Um detalhe que sempre me chama a atenção é o do gosto de Rosa pela literatura policial. Aqui e acolá em suas conversas ele cita o Mistério Magazine de Ellery Queen, uma leitura recorrente, que muito o elevou em meu conceito.

Diz Vicente que um dia, os dois já morando no Rio de Janeiro, Joãozito, que estudava para o exame no Itamaraty, ligou para o tio-amigo. Estava com a cabeça agoniada, estudando há mais de vinte horas seguidas, precisava conversar para não ficar doido. Vicente correu ao Hotel Fluminense, onde Joãozito se hospedava.

Eu morava no Andaraí. O bonde que passava por minha casa ia justo atravessar a Praça da República. Não me demorei.
Ao chegar no quarto do hotel, bati na porta. Escutei: “Entre”.
Encontrei meu sobrinho nu, deitado, coberto por um lençol, comendo ostras e na mão tendo um livro policial.
Admirei-me: “Então você me chama porque está cansado de estudar e eu o encontro lendo romance policial!”.
Explicou: “Só assim consegui desviar meu pensamento. O romance policial me distraiu. Recurso lembrado só depois de meu telefonema a você”.

Esse concurso para o Itamaraty, em que Rosa foi aprovado em segundo lugar, deu-se em 1934. Nada me impede de especular que ele poderia estar lendo algum volume da Coleção Amarela (Editora Globo, Porto Alegre), como Na Pista do Alfinete Novo de Edgar Wallace (um dos preferidos de Ariano Suassuna), que saiu em 1933.

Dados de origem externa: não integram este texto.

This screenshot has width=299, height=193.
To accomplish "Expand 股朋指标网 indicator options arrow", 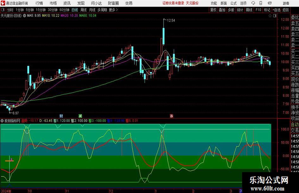I will (3, 121).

Joãozito é assim, cheio de pistas para os futuros biógrafos, inclusive esta:

Estudioso, culto, competente, possuía memória invejável. No dia de sua posse na Academia Brasileira de Letras, almoçou, com sua mãe, em meu apartamento. Procurando obter minha opinião quanto à tonalidade de voz que devia manter ao microfone, reproduziu de cor, quase perfeita, a parte inicial de seu discurso, que gravamos, para que ele ouvisse e julgasse. Temos a fita. Lembrança preciosa. (p. 98)

“Temos a fita”!

Rosa era supersticiosíssimo, e sabe-se o quanto se cercava de rituais protetores. Temia a idade de 58 anos, porque (segundo Vicente) “de seus sete tios amigos, quatro morreram quando viviam os cinquenta e oito anos.”  Rosa morreu com cinquenta e nove.

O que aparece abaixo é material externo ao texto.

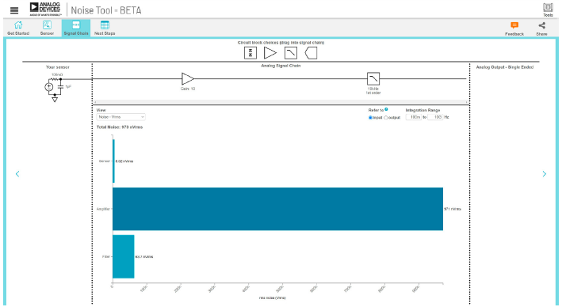Click the signal chain horizontal scrollbar
This screenshot has height=307, width=562.
281,102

Na parte final do livro vêm transcritas as cartas de João, muitas delas fornecendo opinião, crítica e conselho sobre os textos do tio. E ele nunca abre mão de seus princípios estéticos:

Nisso, aliás, como em tudo o mais, o que se passa aqui é mero reflexo do que vai pelos países cultos. A palavra de ordem é: construção, aprofundamento, elaboração cuidada e dolorosa da “matéria-prima” que a inspiração fornece, artesanato. (carta de 1947, p. 132)

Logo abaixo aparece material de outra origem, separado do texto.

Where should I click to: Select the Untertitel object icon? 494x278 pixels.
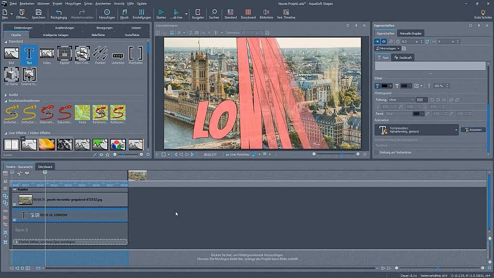[118, 54]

É de se lamentar um pouco a diplomacia de Vicente Guimarães, omitindo, em sua transcrição das cartas, os nomes dos escritores contemporâneos que Rosa critica, confidencialmente:

Outros, são universalmente considerados como cretinos. Um exemplo: o nosso conterrâneo [.....], se bem que entendido um pouco de gramática e tendo jeito para folclorista, faz de palhaço, quando se mete a proferir sentenças sobre arte. (...) Exemplo: o meu amigo [.....], se bem que tendo, realmente, o “Fogo sagrado” e muita seiva rica, tomou um bonde errado; construiu sua obra baseando-a no tosco e no instintivo, e agora...  (p. 138-139)

Em outra carta transcrita no livro, para sua prima Lenice, do Curvelo, ele declara em 1966:

Posso dizer sinceramente que, de tudo o que escrevi, gosto mais é da estória do Miguilim (o título é “Campo Geral”), do livro Corpo de Baile. Por que? Porque ele é mais forte que o autor, sempre me emociona; eu choro, cada vez que a releio, mesmo para rever as provas tipográficas. Mas, o porquê, mesmo, a gente não sabe, são mistérios do mundo afetivo. (p. 173)

Joãozito é um livro precioso; puxando com pente-fino as adiposidades, os pastiches de estilo, as repetições, as compreensíveis hipérboles afetivas de quem rememora uma pessoa querida e importante, resta muita, muita coisa sobre o ambiente que formou a cabeça-miguilim do autor de “Campo Geral”.

Para quem quer ter uma idéia do ambiente histórico, social e familiar do autor, é leitura indispensável.